From an AI engineering perspective, we are interested in thinking about ethics upfront in the design of AI systems, and then building in engineering mechanisms that can help to measure and monitor the ethical concerns system developers and users might have about how these systems are used. We see a great opportunity to make ethics a core consideration in the engineering discipline associated with AI.
Estimates vary as to the percentage, but what is the primary reason that so many AI projects do not make it into production? Why do so many projects fail?
I will point to a reference here, a great dataset that is run or operated by the Partnership on AI, called the AI Incidents Database. Just recently, the Center for Security and Emerging Technology at Georgetown [University] did an analysis of the incidents in that database. They identified three core reasons why AI projects fail.
The first is specification. That means the system behavior that was built was not aligned with the actual intent. In other words, the requirements or the needs statement for that system did not capture what was intended to be built. It’s well-known that specification is hard in modern machine learning systems and in AI systems generally. [Ed. Note: Learn more at the blog of Roboflow, “Google Researches Say Underspecification is Ruining Your Model Performance.]
The second big area is robustness. This means the system either was not or could not be tested in a way that would guarantee its appropriate behavior once deployed. This is a known challenge in AI systems. Major investments are being made in industry and in the government on test and evaluation. It’s hard. It’s really hard to test for the right things at system development time, pre-deployment. Environments change in the wild as well.
One concept that we’re working on in this area is what we call “beyond accuracy.” All too often, especially when it comes to machine learning, model accuracy is evaluated, which is how well the machine learning model performed a specific task. Let’s call it a classification task. But that may have not been the mission application or the operational application of that model. Many good examples of this are out there.
The third key area where it’s been shown that AI systems fail is in assurance. That means that the appropriate mechanisms to monitor the system in operation, were not there. There were no mechanisms to detect when the system might degrade in performance, or when things in the environment have changed such that the system behavior is no longer what is intended. So to recap, the three primary reasons, according to both CSET at Georgetown and the AI Incidents Database, are specification, robustness, and assurance.
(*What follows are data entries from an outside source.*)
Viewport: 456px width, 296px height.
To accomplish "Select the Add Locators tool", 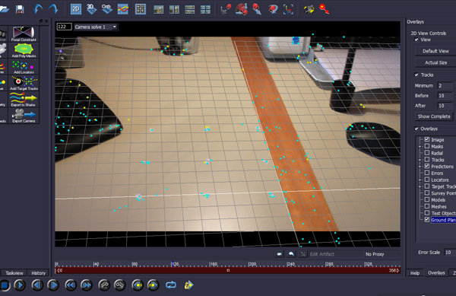I will [x=24, y=67].
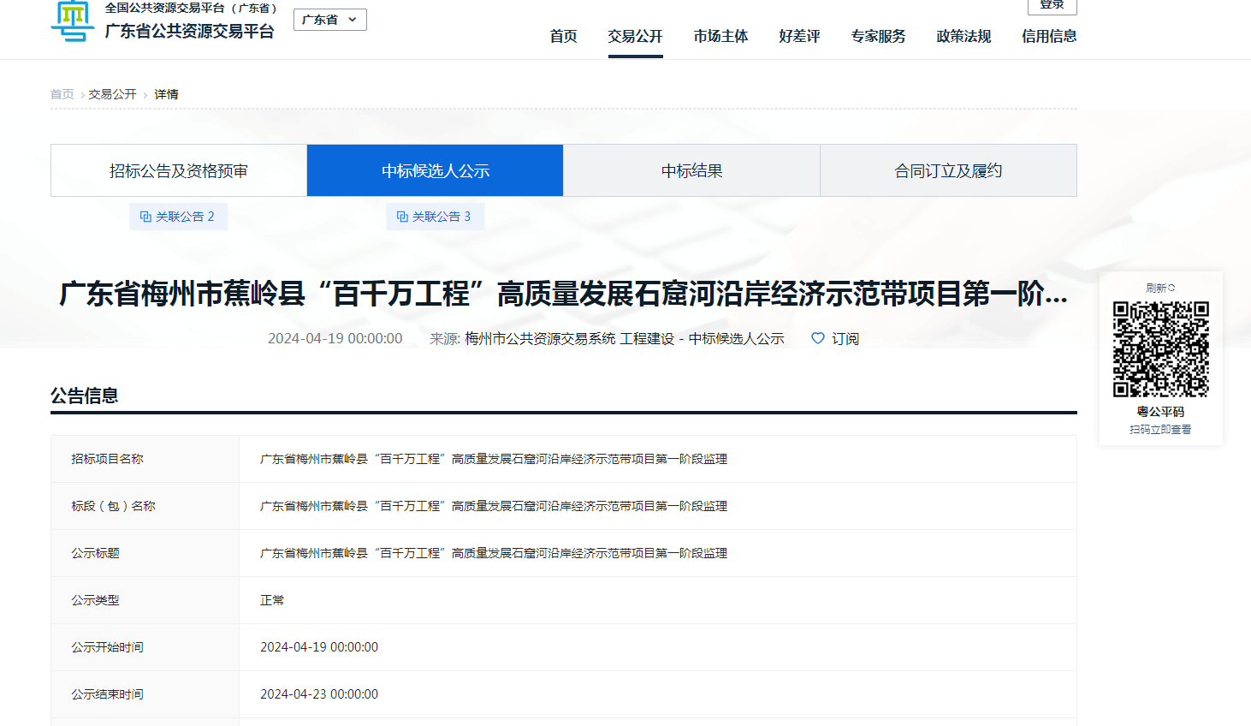The width and height of the screenshot is (1251, 726).
Task: Click the 登录 login button
Action: point(1052,5)
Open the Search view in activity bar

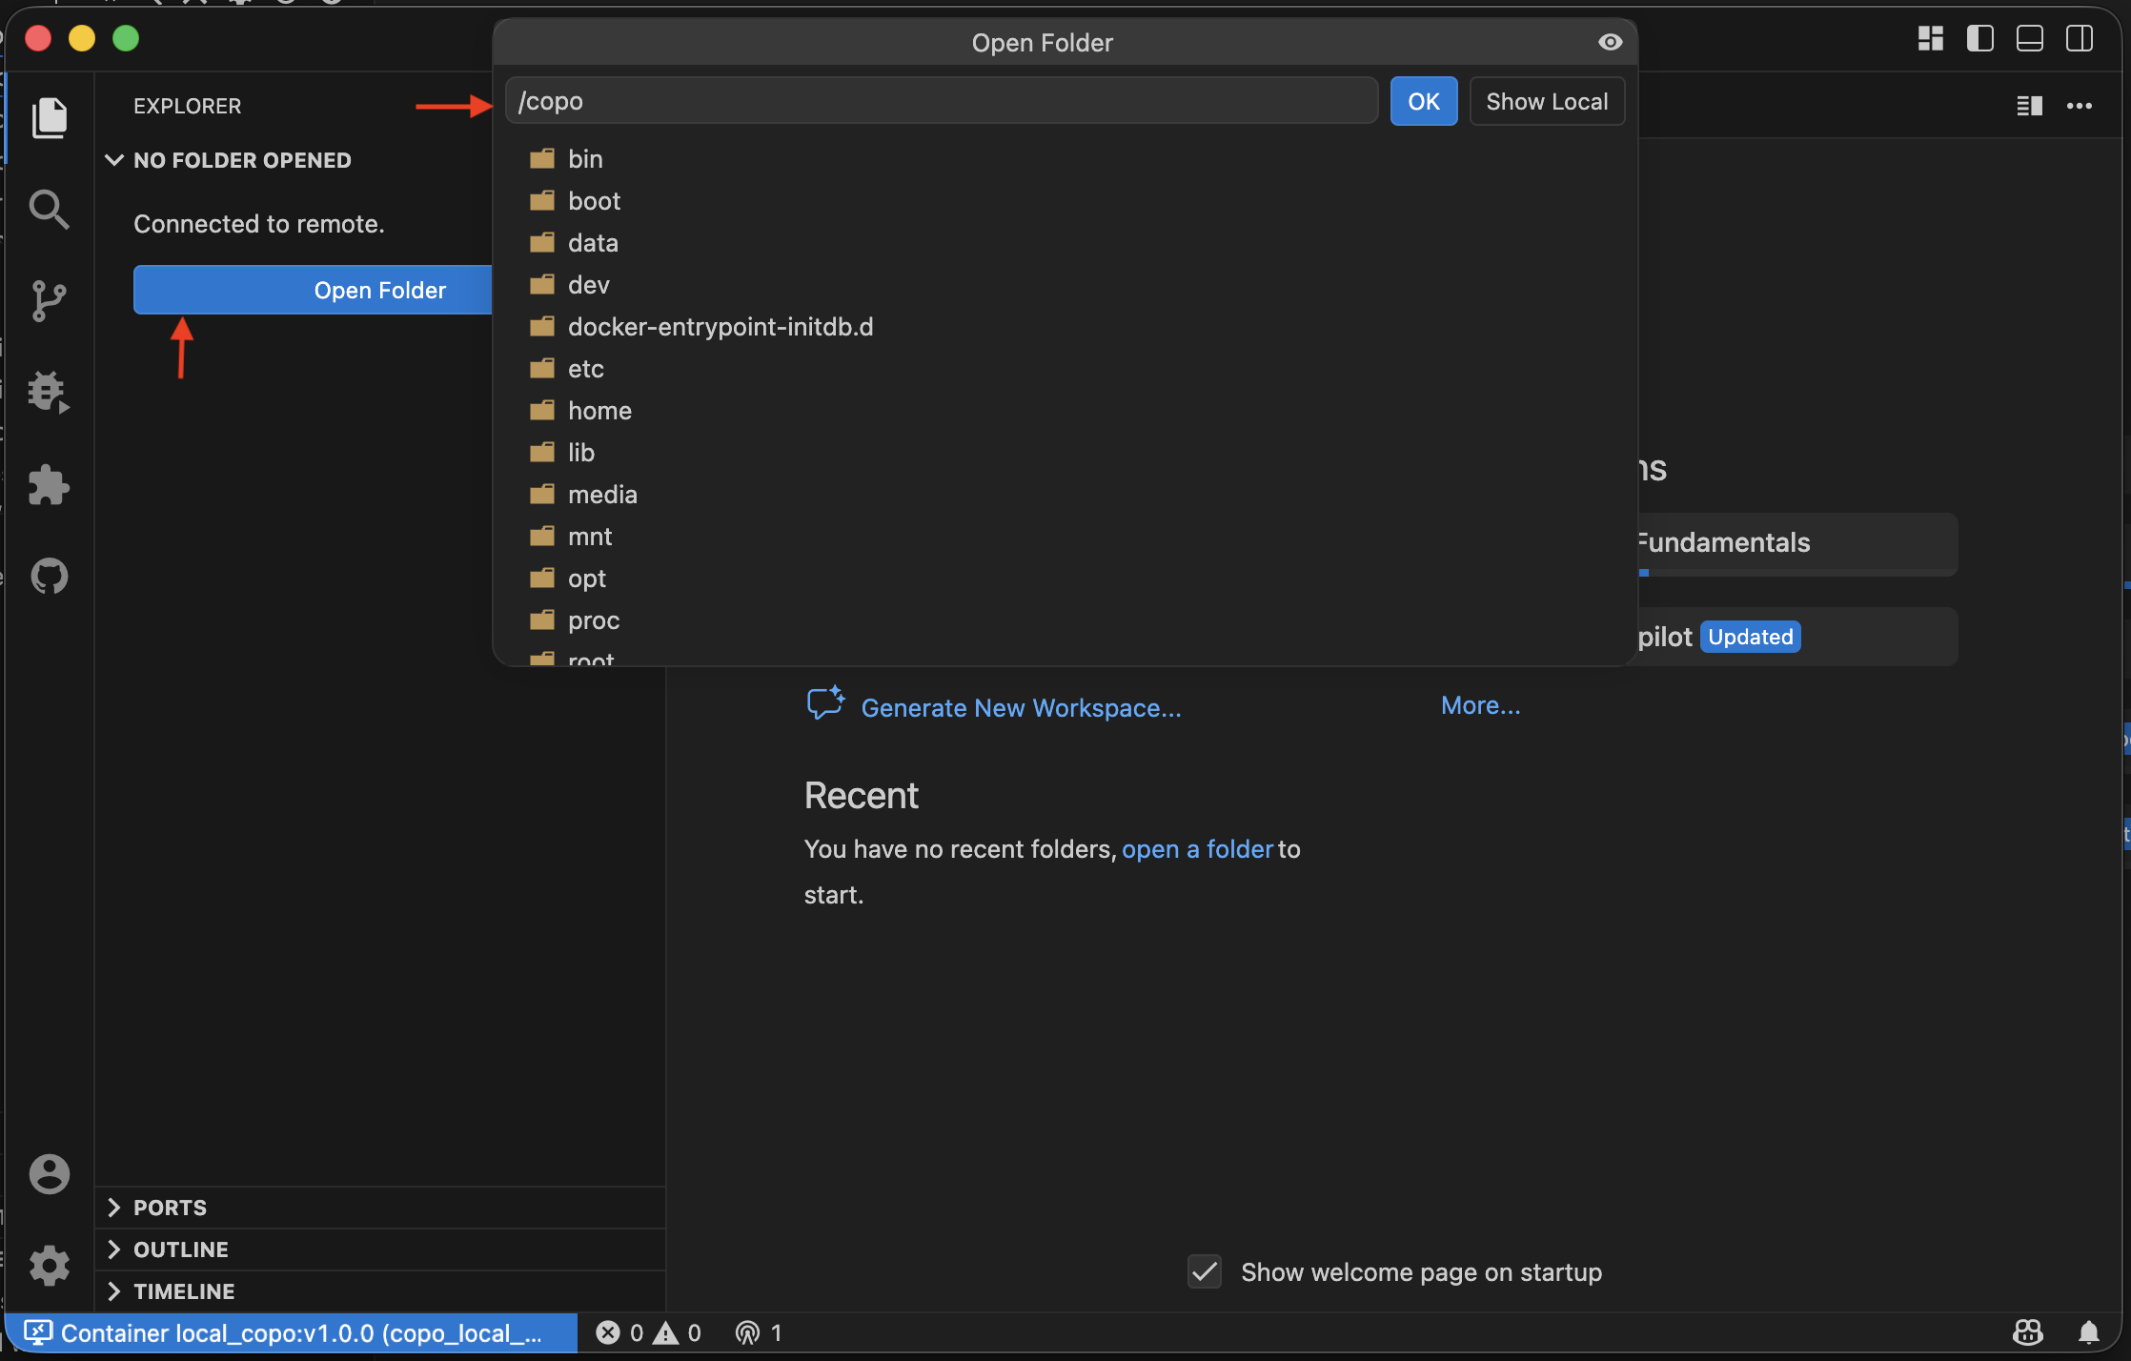click(x=49, y=209)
Among the top technology trends for 2021, Gartner analysts included AI engineering, saying it will bring together various disciplines and offer a more clear path to value. Do you see it that way? And if so, what disciplines will be brought together in the AI Division at CMU’s Software Engineering Institute?
I do see it that way. I think it’s exactly right. We’ve learned a lot in all of these other engineering disciplines and their development over decades, or even centuries in some cases. So I think there is a lot to bring together to support AI engineering. The fields that come readily to mind, obviously software engineering. I am part of the Software Engineering Institute. So we will draw on ideas and lessons and practices from software engineering. Systems engineering, taking a broader context, is also critically important. Computer science itself. There are theoretical level considerations when thinking about how to make these systems robust and reliable and understandable. And there are great opportunities in other traditional engineering disciplines, such as civil or industrial engineering. We will draw on ideas and inspiration there to make sure we’re asking the right questions and providing the right tools to make these systems reliable.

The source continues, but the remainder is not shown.